WHAT TO WORK ON » Each entry below is to be copied verbatim, with no line missing.
Start of EXTRACTED INFORMATION
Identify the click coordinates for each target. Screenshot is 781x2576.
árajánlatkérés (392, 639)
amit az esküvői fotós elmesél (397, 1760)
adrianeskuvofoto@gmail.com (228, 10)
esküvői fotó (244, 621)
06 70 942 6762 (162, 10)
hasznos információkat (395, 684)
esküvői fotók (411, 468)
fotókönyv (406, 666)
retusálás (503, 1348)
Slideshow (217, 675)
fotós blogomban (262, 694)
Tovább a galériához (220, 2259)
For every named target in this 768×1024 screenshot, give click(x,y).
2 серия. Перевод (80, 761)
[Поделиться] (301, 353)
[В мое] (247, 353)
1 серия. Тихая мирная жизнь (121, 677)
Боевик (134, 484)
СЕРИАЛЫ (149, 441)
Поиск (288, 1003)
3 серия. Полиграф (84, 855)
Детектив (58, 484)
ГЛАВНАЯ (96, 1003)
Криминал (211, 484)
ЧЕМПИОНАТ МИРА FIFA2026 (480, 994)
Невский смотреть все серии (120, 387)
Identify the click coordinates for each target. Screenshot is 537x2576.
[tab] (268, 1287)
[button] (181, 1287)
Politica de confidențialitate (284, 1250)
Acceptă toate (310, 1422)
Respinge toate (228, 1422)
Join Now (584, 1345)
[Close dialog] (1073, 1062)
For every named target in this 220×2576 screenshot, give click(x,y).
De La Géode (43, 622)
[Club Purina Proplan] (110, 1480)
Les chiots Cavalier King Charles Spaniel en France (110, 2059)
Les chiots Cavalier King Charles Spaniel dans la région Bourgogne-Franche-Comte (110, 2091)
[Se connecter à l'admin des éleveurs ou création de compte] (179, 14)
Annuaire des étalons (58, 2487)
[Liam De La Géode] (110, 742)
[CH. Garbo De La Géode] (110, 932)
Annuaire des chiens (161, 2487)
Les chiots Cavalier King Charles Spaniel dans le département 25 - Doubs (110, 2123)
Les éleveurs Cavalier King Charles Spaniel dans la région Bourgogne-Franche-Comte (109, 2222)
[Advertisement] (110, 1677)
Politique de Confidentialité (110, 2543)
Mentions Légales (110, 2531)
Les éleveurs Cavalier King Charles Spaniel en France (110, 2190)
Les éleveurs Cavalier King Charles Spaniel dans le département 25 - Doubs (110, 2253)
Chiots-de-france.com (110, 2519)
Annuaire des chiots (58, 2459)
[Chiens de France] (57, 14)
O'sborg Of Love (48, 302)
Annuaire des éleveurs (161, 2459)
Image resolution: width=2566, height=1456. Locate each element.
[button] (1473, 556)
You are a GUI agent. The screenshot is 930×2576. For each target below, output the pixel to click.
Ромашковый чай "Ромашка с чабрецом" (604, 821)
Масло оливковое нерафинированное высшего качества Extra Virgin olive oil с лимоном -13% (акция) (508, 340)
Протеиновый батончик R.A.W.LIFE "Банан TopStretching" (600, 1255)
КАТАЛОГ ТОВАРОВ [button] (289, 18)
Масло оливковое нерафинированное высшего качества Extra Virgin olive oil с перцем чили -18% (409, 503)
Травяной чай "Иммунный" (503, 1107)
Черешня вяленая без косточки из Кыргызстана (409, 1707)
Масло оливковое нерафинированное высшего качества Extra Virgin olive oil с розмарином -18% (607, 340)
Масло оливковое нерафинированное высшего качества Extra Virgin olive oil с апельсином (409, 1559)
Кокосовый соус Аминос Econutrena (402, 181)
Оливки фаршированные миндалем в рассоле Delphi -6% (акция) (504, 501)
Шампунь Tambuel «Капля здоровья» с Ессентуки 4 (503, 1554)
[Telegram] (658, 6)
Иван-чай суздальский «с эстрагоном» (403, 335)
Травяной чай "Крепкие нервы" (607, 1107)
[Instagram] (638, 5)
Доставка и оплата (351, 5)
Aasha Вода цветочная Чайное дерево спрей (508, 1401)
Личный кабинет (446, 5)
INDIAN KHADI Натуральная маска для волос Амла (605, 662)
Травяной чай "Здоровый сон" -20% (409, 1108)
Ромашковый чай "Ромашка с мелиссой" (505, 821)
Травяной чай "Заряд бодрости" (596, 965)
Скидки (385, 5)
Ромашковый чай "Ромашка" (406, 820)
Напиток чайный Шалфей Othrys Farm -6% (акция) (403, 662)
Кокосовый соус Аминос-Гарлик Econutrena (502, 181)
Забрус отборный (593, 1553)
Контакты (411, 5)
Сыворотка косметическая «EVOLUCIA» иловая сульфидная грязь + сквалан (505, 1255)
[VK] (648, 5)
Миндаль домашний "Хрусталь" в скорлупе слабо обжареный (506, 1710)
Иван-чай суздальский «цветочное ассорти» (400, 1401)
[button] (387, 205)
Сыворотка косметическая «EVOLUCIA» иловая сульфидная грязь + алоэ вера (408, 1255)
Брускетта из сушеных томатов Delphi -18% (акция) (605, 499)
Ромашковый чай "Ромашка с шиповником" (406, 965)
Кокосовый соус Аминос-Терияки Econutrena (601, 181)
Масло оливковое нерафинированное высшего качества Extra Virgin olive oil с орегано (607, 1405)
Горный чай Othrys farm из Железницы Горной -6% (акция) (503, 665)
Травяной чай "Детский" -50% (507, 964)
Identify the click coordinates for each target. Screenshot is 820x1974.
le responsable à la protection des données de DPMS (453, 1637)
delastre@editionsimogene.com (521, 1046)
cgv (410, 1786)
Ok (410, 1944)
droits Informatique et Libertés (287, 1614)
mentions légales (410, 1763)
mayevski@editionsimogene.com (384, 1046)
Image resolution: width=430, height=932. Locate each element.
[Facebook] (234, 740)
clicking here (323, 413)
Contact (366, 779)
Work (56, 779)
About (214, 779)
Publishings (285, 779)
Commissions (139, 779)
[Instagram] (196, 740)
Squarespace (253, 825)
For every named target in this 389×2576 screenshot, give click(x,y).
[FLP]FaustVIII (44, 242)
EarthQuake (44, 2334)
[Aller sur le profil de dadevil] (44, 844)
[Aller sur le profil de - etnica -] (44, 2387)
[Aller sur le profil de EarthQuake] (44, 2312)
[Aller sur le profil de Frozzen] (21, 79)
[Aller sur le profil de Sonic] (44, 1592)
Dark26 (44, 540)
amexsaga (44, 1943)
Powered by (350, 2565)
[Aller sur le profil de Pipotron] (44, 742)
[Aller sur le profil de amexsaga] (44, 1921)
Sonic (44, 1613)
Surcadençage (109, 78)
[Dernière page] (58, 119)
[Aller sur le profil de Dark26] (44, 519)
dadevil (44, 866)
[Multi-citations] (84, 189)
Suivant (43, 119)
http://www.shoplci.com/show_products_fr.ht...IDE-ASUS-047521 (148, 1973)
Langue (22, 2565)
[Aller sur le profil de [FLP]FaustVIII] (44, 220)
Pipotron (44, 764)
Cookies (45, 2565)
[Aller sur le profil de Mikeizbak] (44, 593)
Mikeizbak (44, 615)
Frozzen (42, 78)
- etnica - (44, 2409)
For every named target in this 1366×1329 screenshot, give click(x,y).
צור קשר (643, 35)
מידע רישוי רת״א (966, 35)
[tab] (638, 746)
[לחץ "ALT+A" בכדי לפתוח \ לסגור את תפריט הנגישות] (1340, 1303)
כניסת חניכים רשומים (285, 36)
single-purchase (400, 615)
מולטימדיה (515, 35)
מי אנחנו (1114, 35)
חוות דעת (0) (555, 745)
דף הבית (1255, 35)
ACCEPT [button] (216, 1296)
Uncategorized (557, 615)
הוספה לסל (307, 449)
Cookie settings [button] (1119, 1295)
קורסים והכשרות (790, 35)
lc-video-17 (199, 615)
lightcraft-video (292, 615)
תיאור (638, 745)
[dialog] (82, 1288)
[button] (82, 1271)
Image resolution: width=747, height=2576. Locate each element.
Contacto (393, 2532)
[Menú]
End of EXTRACTED INFORMATION
WRITTEN SOLUTION »
Identify the click coordinates for each target. Screenshot is 781x2576.
árajánlatkérés (392, 639)
amit az esküvői fotós elmesél (397, 1760)
adrianeskuvofoto@gmail.com (228, 10)
esküvői fotó (244, 621)
06 70 942 6762 (162, 10)
hasznos információkat (395, 684)
esküvői fotók (411, 468)
fotókönyv (406, 666)
retusálás (503, 1348)
Slideshow (217, 675)
fotós blogomban (262, 694)
Tovább a galériához (220, 2259)
For every named target in this 768×1024 screenshot, give click(x,y).
2 серия. Перевод (80, 761)
[Поделиться] (301, 353)
[В мое] (247, 353)
1 серия. Тихая мирная жизнь (121, 677)
Боевик (134, 484)
СЕРИАЛЫ (149, 441)
Поиск (288, 1003)
3 серия. Полиграф (84, 855)
Детектив (58, 484)
ГЛАВНАЯ (96, 1003)
Криминал (211, 484)
ЧЕМПИОНАТ МИРА FIFA2026 (480, 994)
Невский смотреть все серии (120, 387)
Identify the click coordinates for each target. Screenshot is 537x2576.
[tab] (268, 1287)
[button] (181, 1287)
Politica de confidențialitate (284, 1250)
Acceptă toate (310, 1422)
Respinge toate (228, 1422)
Join Now (584, 1345)
[Close dialog] (1073, 1062)
For every named target in this 220×2576 screenshot, give click(x,y).
De La Géode (43, 622)
[Club Purina Proplan] (110, 1480)
Les chiots Cavalier King Charles Spaniel en France (110, 2059)
Les chiots Cavalier King Charles Spaniel dans la région Bourgogne-Franche-Comte (110, 2091)
[Se connecter à l'admin des éleveurs ou création de compte] (179, 14)
Annuaire des étalons (58, 2487)
[Liam De La Géode] (110, 742)
[CH. Garbo De La Géode] (110, 932)
Annuaire des chiens (161, 2487)
Les chiots Cavalier King Charles Spaniel dans le département 25 - Doubs (110, 2123)
Les éleveurs Cavalier King Charles Spaniel dans la région Bourgogne-Franche-Comte (109, 2222)
[Advertisement] (110, 1677)
Politique de Confidentialité (110, 2543)
Mentions Légales (110, 2531)
Les éleveurs Cavalier King Charles Spaniel en France (110, 2190)
Les éleveurs Cavalier King Charles Spaniel dans le département 25 - Doubs (110, 2253)
Chiots-de-france.com (110, 2519)
Annuaire des chiots (58, 2459)
[Chiens de France] (57, 14)
O'sborg Of Love (48, 302)
Annuaire des éleveurs (161, 2459)
Image resolution: width=2566, height=1456. Locate each element.
[button] (1473, 556)
You are a GUI agent. The screenshot is 930×2576. For each target below, output the pixel to click.
Ромашковый чай "Ромашка с чабрецом" (604, 821)
Масло оливковое нерафинированное высшего качества Extra Virgin olive oil с лимоном -13% (акция) (508, 340)
Протеиновый батончик R.A.W.LIFE "Банан TopStretching" (600, 1255)
КАТАЛОГ ТОВАРОВ [button] (289, 18)
Масло оливковое нерафинированное высшего качества Extra Virgin olive oil с перцем чили -18% (409, 503)
Травяной чай "Иммунный" (503, 1107)
Черешня вяленая без косточки из Кыргызстана (409, 1707)
Масло оливковое нерафинированное высшего качества Extra Virgin olive oil с розмарином -18% (607, 340)
Масло оливковое нерафинированное высшего качества Extra Virgin olive oil с апельсином (409, 1559)
Кокосовый соус Аминос Econutrena (402, 181)
Оливки фаршированные миндалем в рассоле Delphi -6% (акция) (504, 501)
Шампунь Tambuel «Капля здоровья» с Ессентуки 4 (503, 1554)
[Telegram] (658, 6)
Иван-чай суздальский «с эстрагоном» (403, 335)
Травяной чай "Крепкие нервы" (607, 1107)
[Instagram] (638, 5)
Доставка и оплата (351, 5)
Aasha Вода цветочная Чайное дерево спрей (508, 1401)
Личный кабинет (446, 5)
INDIAN KHADI Натуральная маска для волос Амла (605, 662)
Травяной чай "Здоровый сон" -20% (409, 1108)
Ромашковый чай "Ромашка с мелиссой" (505, 821)
Травяной чай "Заряд бодрости" (596, 965)
Скидки (385, 5)
Ромашковый чай "Ромашка" (406, 820)
Напиток чайный Шалфей Othrys Farm -6% (акция) (403, 662)
Кокосовый соус Аминос-Гарлик Econutrena (502, 181)
Забрус отборный (593, 1553)
Контакты (411, 5)
Сыворотка косметическая «EVOLUCIA» иловая сульфидная грязь + сквалан (505, 1255)
[VK] (648, 5)
Миндаль домашний "Хрусталь" в скорлупе слабо обжареный (506, 1710)
Иван-чай суздальский «цветочное ассорти» (400, 1401)
[button] (387, 205)
Сыворотка косметическая «EVOLUCIA» иловая сульфидная грязь + алоэ вера (408, 1255)
Брускетта из сушеных томатов Delphi -18% (акция) (605, 499)
Ромашковый чай "Ромашка с шиповником" (406, 965)
Кокосовый соус Аминос-Терияки Econutrena (601, 181)
Масло оливковое нерафинированное высшего качества Extra Virgin olive oil с орегано (607, 1405)
Горный чай Othrys farm из Железницы Горной -6% (акция) (503, 665)
Травяной чай "Детский" -50% (507, 964)
Identify the click coordinates for each target. Screenshot is 820x1974.
le responsable à la protection des données de DPMS (453, 1637)
delastre@editionsimogene.com (521, 1046)
cgv (410, 1786)
Ok (410, 1944)
droits Informatique et Libertés (287, 1614)
mentions légales (410, 1763)
mayevski@editionsimogene.com (384, 1046)
Image resolution: width=430, height=932. Locate each element.
[Facebook] (234, 740)
clicking here (323, 413)
Contact (366, 779)
Work (56, 779)
About (214, 779)
Publishings (285, 779)
Commissions (139, 779)
[Instagram] (196, 740)
Squarespace (253, 825)
For every named target in this 389×2576 screenshot, give click(x,y).
[FLP]FaustVIII (44, 242)
EarthQuake (44, 2334)
[Aller sur le profil de dadevil] (44, 844)
[Aller sur le profil de - etnica -] (44, 2387)
[Aller sur le profil de EarthQuake] (44, 2312)
[Aller sur le profil de Frozzen] (21, 79)
[Aller sur le profil de Sonic] (44, 1592)
Dark26 (44, 540)
amexsaga (44, 1943)
Powered by (350, 2565)
[Aller sur le profil de Pipotron] (44, 742)
[Aller sur le profil de amexsaga] (44, 1921)
Sonic (44, 1613)
Surcadençage (109, 78)
[Dernière page] (58, 119)
[Aller sur le profil de Dark26] (44, 519)
dadevil (44, 866)
[Multi-citations] (84, 189)
Suivant (43, 119)
http://www.shoplci.com/show_products_fr.ht...IDE-ASUS-047521 (148, 1973)
Langue (22, 2565)
[Aller sur le profil de [FLP]FaustVIII] (44, 220)
Pipotron (44, 764)
Cookies (45, 2565)
[Aller sur le profil de Mikeizbak] (44, 593)
Mikeizbak (44, 615)
Frozzen (42, 78)
- etnica - (44, 2409)
For every named target in this 1366×1329 screenshot, give click(x,y).
צור קשר (643, 35)
מידע רישוי רת״א (966, 35)
[tab] (638, 746)
[לחץ "ALT+A" בכדי לפתוח \ לסגור את תפריט הנגישות] (1340, 1303)
כניסת חניכים רשומים (285, 36)
single-purchase (400, 615)
מולטימדיה (515, 35)
מי אנחנו (1114, 35)
חוות דעת (0) (555, 745)
דף הבית (1255, 35)
ACCEPT [button] (216, 1296)
Uncategorized (557, 615)
הוספה לסל (307, 449)
Cookie settings [button] (1119, 1295)
קורסים והכשרות (790, 35)
lc-video-17 (199, 615)
lightcraft-video (292, 615)
תיאור (638, 745)
[dialog] (82, 1288)
[button] (82, 1271)
Image resolution: width=747, height=2576. Locate each element.
Contacto (393, 2532)
[Menú]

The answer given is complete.